Given task: Copy out the lines without any changes, starting at the line containing "63, 727, 82)" and ending at the line containing "22, 983, 33)", with both of those lines included.

(Stored entries)
━━━━━━━━━━━━━━━━━━━━

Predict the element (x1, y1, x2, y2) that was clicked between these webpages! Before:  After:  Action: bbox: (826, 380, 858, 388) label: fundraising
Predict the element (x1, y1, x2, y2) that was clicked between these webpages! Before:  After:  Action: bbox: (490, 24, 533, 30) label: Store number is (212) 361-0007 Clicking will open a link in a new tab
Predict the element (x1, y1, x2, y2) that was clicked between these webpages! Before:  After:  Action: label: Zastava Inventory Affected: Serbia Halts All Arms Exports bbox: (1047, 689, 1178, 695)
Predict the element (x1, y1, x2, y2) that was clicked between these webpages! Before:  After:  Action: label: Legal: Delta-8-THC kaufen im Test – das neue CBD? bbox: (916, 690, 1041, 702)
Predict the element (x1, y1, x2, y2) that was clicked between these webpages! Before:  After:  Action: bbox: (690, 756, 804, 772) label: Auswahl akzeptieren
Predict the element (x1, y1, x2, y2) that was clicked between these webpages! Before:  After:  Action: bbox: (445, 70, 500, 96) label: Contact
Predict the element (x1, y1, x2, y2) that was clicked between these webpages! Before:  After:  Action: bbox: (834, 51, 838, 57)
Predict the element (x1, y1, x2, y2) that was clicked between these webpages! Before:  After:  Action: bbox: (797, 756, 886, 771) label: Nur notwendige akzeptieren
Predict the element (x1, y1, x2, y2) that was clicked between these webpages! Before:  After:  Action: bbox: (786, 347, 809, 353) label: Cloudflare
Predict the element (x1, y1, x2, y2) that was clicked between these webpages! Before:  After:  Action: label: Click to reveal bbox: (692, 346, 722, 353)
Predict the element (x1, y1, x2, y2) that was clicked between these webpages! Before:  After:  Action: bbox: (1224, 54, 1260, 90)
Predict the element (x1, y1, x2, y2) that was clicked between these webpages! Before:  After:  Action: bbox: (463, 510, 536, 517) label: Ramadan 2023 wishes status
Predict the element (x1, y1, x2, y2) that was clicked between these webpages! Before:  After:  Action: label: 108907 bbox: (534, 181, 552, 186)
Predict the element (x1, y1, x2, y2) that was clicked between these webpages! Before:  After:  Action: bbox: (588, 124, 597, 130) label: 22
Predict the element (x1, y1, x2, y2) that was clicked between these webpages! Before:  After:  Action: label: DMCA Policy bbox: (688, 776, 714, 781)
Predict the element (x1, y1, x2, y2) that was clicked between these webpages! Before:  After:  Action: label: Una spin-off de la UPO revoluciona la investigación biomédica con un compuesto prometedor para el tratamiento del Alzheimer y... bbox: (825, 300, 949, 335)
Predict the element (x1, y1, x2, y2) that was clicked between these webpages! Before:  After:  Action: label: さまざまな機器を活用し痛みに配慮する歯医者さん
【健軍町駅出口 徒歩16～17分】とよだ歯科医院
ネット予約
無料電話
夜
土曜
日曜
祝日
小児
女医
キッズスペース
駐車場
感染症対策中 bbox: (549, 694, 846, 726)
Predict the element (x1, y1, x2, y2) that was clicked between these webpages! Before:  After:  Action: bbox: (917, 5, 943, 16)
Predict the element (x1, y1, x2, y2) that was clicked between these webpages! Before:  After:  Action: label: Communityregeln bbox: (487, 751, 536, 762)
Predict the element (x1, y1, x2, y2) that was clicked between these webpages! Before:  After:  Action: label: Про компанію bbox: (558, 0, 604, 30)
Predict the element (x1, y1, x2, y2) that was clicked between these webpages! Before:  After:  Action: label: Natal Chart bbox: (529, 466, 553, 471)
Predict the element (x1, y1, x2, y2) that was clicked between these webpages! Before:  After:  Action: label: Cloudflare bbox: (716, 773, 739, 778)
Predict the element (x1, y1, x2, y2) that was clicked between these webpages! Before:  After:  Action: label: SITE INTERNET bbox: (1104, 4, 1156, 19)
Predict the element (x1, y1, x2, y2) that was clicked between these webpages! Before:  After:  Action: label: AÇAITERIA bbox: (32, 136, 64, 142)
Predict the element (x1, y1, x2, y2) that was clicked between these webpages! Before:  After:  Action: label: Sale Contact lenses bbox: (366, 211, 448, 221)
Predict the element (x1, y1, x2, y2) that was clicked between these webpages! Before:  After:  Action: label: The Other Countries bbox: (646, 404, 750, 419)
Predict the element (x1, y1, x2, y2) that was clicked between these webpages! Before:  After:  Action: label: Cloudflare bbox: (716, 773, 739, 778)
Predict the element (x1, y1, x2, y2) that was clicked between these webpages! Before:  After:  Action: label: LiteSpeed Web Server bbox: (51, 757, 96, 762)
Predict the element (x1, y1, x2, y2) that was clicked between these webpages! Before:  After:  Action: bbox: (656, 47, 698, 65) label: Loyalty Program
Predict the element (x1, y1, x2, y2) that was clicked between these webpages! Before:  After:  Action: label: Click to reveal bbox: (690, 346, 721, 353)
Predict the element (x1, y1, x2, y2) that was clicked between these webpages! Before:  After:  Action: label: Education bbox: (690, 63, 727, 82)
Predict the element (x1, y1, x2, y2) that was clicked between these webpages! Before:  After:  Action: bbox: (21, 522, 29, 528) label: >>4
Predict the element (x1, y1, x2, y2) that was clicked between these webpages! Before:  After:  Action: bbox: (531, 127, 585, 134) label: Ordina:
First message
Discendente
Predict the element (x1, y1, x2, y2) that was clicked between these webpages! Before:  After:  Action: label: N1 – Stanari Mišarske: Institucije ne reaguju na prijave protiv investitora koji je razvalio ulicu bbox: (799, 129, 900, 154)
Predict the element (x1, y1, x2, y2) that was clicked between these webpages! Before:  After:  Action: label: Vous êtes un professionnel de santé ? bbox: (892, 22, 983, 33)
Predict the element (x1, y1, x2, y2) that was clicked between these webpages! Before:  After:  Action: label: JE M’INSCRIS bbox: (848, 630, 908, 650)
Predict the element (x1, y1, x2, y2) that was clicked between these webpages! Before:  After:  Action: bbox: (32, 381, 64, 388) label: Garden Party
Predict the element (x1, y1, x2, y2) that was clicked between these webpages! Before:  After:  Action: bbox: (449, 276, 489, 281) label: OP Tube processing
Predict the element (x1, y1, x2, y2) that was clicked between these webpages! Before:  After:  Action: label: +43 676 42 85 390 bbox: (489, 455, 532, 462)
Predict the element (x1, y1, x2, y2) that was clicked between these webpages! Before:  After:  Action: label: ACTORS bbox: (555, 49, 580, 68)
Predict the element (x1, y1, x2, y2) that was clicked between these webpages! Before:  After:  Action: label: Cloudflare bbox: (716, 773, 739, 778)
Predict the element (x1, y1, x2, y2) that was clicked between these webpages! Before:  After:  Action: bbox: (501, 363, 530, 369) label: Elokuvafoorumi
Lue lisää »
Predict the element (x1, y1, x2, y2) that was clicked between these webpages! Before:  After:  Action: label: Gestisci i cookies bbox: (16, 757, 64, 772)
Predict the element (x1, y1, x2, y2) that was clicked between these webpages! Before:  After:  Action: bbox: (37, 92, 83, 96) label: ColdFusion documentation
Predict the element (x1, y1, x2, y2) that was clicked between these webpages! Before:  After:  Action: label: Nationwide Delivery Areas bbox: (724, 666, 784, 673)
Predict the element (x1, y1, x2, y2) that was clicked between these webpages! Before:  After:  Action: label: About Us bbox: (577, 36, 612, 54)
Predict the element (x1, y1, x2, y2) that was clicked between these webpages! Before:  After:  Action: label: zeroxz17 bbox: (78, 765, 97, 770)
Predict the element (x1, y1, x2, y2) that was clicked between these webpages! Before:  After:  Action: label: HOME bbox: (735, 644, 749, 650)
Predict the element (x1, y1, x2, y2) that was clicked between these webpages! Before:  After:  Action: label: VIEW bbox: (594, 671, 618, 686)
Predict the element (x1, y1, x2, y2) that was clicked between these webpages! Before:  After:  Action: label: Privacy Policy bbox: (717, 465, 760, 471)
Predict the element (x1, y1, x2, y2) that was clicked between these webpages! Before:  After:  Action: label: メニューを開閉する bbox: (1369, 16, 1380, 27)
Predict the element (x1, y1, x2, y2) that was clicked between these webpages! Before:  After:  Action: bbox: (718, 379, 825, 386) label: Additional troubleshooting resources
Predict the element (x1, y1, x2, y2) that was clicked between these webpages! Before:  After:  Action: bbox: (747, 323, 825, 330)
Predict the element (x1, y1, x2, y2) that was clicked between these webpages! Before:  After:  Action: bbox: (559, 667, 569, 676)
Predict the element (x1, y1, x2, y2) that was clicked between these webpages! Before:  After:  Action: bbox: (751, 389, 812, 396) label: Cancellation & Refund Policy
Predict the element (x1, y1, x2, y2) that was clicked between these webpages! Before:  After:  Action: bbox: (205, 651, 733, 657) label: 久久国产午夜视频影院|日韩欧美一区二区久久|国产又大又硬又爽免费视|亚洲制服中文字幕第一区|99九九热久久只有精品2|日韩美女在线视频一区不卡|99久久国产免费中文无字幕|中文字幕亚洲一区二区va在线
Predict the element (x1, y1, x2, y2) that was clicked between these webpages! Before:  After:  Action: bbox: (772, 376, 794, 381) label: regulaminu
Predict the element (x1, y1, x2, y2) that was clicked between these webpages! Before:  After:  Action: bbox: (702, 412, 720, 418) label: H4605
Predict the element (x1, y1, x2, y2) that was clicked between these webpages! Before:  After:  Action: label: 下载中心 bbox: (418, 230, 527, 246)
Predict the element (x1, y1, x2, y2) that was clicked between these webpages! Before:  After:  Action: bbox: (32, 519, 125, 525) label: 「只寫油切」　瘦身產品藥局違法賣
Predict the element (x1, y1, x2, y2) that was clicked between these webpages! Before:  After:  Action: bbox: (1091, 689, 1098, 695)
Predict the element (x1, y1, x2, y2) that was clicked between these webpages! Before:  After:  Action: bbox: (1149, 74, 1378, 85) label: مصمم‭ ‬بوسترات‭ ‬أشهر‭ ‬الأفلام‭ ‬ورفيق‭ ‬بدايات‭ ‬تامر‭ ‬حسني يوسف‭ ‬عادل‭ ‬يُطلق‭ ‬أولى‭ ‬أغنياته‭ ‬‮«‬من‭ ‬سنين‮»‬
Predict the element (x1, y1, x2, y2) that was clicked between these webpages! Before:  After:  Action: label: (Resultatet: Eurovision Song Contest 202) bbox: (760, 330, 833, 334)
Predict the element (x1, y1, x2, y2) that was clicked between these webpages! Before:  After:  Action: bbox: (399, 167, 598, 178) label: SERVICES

━━━━━━━━━━━━━━━━━━━━

Task answer:
Predict the element (x1, y1, x2, y2) that was clicked between these webpages! Before:  After:  Action: label: Education bbox: (690, 63, 727, 82)
Predict the element (x1, y1, x2, y2) that was clicked between these webpages! Before:  After:  Action: bbox: (21, 522, 29, 528) label: >>4
Predict the element (x1, y1, x2, y2) that was clicked between these webpages! Before:  After:  Action: bbox: (531, 127, 585, 134) label: Ordina:
First message
Discendente
Predict the element (x1, y1, x2, y2) that was clicked between these webpages! Before:  After:  Action: label: N1 – Stanari Mišarske: Institucije ne reaguju na prijave protiv investitora koji je razvalio ulicu bbox: (799, 129, 900, 154)
Predict the element (x1, y1, x2, y2) that was clicked between these webpages! Before:  After:  Action: label: Vous êtes un professionnel de santé ? bbox: (892, 22, 983, 33)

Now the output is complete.